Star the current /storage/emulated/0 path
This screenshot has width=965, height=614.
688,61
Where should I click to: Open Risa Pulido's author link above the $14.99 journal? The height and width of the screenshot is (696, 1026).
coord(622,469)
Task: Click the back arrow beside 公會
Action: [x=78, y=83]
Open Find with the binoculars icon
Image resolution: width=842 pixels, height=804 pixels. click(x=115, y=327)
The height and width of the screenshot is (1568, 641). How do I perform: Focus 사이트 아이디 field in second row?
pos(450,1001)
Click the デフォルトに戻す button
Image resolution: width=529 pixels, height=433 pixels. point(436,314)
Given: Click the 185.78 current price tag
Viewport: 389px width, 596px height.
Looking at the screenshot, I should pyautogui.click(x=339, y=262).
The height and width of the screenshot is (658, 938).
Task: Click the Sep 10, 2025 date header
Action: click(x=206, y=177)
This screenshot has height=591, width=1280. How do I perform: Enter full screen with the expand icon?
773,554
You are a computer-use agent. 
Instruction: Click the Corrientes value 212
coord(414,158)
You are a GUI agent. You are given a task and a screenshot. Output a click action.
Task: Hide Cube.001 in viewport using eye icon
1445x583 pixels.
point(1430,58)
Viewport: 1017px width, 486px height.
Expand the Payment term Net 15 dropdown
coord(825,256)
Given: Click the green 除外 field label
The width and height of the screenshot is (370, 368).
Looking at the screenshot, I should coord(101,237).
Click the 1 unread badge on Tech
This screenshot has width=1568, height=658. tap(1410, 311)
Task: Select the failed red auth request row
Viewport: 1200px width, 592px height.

*-*-*

— TASK STATEMENT —
The records need to be set down again without a single difference.

— PROBLEM SOLUTION —
Star the current /storage/emulated/0 path
This screenshot has width=965, height=614.
688,61
Where should I click to: Open Risa Pulido's author link above the $14.99 journal? The height and width of the screenshot is (696, 1026).
coord(622,469)
Task: Click the back arrow beside 公會
Action: [x=78, y=83]
Open Find with the binoculars icon
Image resolution: width=842 pixels, height=804 pixels. click(x=115, y=327)
The height and width of the screenshot is (1568, 641). How do I perform: Focus 사이트 아이디 field in second row?
pos(450,1001)
Click the デフォルトに戻す button
Image resolution: width=529 pixels, height=433 pixels. point(436,314)
Given: Click the 185.78 current price tag
Viewport: 389px width, 596px height.
Looking at the screenshot, I should pyautogui.click(x=339, y=262).
The height and width of the screenshot is (658, 938).
Task: Click the Sep 10, 2025 date header
Action: click(x=206, y=177)
This screenshot has height=591, width=1280. How do I perform: Enter full screen with the expand icon?
773,554
You are a computer-use agent. 
Instruction: Click the Corrientes value 212
coord(414,158)
You are a GUI agent. You are given a task and a screenshot. Output a click action.
Task: Hide Cube.001 in viewport using eye icon
1445x583 pixels.
point(1430,58)
Viewport: 1017px width, 486px height.
Expand the Payment term Net 15 dropdown
coord(825,256)
Given: Click the green 除外 field label
The width and height of the screenshot is (370, 368).
Looking at the screenshot, I should coord(101,237).
Click the 1 unread badge on Tech
This screenshot has width=1568, height=658. tap(1410, 311)
Task: Select the failed red auth request row
Viewport: 1200px width, 592px height.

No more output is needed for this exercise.